Emma bangs the drum for women in business

OUTSIDE THE HOUSE: Emma Heathcote-James, right, founder of the Little Soap Company, with Claire Martinsen, founder of Breckland Orchards.

OUTSIDE THE HOUSE: Emma Heathcote-James, right, founder of the Little Soap Company, with Claire Martinsen, founder of Breckland Orchards.

First published in News

A COTSWOLD woman has spoken up for rural businesses in the Houses of Parliament.

Emma Heathcote-James, who founded the Little Soap Company, based in Ebrington, was invited to take part in an inquiry looking into ‘women in the workplace’ at the Government’s London HQ. She attended the Business, Innovation and Skills Committee on Tuesday, December 18, joining some famous names including the BBC Dragons’ Den panellist Hilary Devey.

The businesswoman, who set up her own company five years ago, said: “It was a privilege to be asked and to be able to bang the rural drum for us ladies in the sticks who are successful outside of London.

“We survive despite 0.5 meg of broadband, no mobile phone signal and travelling a lot more miles than our city counterparts. Some MPs were certainly intrigued that we often can’t Skype or do webinars or other upskilling videos due to buffering.”

The main focus of the day was on flexible working and the question was, is flexible working do-able in small to medium enterprises?

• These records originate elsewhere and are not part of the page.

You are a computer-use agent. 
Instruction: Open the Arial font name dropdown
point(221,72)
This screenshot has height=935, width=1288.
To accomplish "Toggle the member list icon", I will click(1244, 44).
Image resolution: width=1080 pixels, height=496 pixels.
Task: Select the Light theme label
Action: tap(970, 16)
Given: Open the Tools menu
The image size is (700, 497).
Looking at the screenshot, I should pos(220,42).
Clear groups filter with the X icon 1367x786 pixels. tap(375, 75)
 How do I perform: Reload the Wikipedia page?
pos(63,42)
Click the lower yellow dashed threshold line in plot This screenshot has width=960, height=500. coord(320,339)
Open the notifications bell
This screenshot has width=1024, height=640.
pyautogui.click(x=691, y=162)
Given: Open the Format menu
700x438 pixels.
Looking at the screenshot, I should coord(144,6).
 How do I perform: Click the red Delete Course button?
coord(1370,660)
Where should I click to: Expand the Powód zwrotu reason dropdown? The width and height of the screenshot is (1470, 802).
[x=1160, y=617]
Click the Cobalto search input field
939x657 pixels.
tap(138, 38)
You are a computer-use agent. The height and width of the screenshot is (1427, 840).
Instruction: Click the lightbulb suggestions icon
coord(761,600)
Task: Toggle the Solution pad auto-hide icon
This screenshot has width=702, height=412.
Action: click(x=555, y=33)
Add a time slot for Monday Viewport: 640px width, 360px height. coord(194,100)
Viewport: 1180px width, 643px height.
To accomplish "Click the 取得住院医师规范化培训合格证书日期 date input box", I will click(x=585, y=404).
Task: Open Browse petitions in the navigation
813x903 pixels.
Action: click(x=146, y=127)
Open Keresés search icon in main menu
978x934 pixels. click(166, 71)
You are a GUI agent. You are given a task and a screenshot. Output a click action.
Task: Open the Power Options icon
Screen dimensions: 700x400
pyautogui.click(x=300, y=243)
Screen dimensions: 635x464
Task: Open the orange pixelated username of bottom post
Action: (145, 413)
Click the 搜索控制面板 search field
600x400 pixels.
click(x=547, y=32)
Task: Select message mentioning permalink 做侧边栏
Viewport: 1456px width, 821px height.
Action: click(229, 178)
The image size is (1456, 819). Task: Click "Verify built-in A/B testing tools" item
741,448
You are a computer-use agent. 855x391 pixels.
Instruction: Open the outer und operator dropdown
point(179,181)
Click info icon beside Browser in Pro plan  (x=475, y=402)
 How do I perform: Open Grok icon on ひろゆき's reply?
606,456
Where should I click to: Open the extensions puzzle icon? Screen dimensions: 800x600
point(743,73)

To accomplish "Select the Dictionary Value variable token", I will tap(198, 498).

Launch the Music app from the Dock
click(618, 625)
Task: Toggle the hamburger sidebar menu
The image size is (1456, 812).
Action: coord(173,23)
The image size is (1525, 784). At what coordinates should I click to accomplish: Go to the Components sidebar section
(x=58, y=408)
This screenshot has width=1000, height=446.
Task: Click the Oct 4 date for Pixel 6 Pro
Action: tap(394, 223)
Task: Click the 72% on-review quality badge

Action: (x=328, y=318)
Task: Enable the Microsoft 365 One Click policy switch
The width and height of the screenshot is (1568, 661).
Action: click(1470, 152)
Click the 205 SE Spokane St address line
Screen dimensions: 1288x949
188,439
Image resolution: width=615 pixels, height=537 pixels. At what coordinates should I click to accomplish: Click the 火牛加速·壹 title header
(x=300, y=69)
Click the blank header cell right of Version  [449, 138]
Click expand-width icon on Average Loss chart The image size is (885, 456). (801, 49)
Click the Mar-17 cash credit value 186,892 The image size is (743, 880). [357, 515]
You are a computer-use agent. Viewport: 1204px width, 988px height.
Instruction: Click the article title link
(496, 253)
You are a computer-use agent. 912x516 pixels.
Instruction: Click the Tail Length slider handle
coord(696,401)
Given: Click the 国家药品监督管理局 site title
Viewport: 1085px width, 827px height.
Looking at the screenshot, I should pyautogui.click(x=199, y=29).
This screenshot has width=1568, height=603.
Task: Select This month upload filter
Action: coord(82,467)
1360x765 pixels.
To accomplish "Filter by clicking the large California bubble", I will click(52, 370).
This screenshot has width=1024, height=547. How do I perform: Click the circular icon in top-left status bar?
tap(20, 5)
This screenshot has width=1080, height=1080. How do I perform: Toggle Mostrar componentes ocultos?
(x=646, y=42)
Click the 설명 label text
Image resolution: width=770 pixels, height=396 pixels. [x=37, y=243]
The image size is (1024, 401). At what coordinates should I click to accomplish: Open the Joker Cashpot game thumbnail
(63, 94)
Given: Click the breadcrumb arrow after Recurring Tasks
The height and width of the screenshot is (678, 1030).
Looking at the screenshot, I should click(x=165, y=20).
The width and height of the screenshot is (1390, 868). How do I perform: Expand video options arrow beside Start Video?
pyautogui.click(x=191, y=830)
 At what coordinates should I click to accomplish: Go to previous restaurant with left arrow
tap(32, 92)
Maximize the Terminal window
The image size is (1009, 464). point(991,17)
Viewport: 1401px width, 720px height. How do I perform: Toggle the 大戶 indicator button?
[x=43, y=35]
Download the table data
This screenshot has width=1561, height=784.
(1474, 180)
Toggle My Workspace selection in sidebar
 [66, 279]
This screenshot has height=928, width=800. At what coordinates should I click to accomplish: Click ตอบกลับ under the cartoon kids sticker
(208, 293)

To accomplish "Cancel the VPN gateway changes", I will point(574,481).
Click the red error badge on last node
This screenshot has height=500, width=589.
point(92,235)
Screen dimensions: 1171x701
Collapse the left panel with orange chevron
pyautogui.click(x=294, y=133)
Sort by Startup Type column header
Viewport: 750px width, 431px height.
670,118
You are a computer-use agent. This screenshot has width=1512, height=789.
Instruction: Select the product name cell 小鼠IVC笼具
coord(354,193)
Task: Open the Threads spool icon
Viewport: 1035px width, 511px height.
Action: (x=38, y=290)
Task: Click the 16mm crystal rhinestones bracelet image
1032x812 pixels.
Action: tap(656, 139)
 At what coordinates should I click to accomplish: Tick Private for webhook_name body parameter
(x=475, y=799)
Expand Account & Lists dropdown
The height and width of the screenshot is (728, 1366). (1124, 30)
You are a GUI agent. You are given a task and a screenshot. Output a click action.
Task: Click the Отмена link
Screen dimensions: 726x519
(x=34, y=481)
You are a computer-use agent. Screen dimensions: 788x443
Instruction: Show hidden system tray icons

Emma said: “My answer was absolutely, yes it is. I put forward the rural enterprise model of using local suppliers and freelancers, which has enabled us as small businesses to grow cost effectively, to be more flexible and scaleable and, of course, there is the added bonus of saving time, money and HR resources from employing on a part or full-time basis.

“We need to support women with degrees, HE and vocational training and those with experience and help them get back to work after having children.

“A few are fortunate and are able to work from home or set up their own businesses which can work flexibly around childcare but this is still not the norm and more of an exception to the rule.

“As a result, the Government is losing a lot of skilled, experienced women by pricing rural mums out of the market place with the rise in childcare costs in no way matching wage packets.”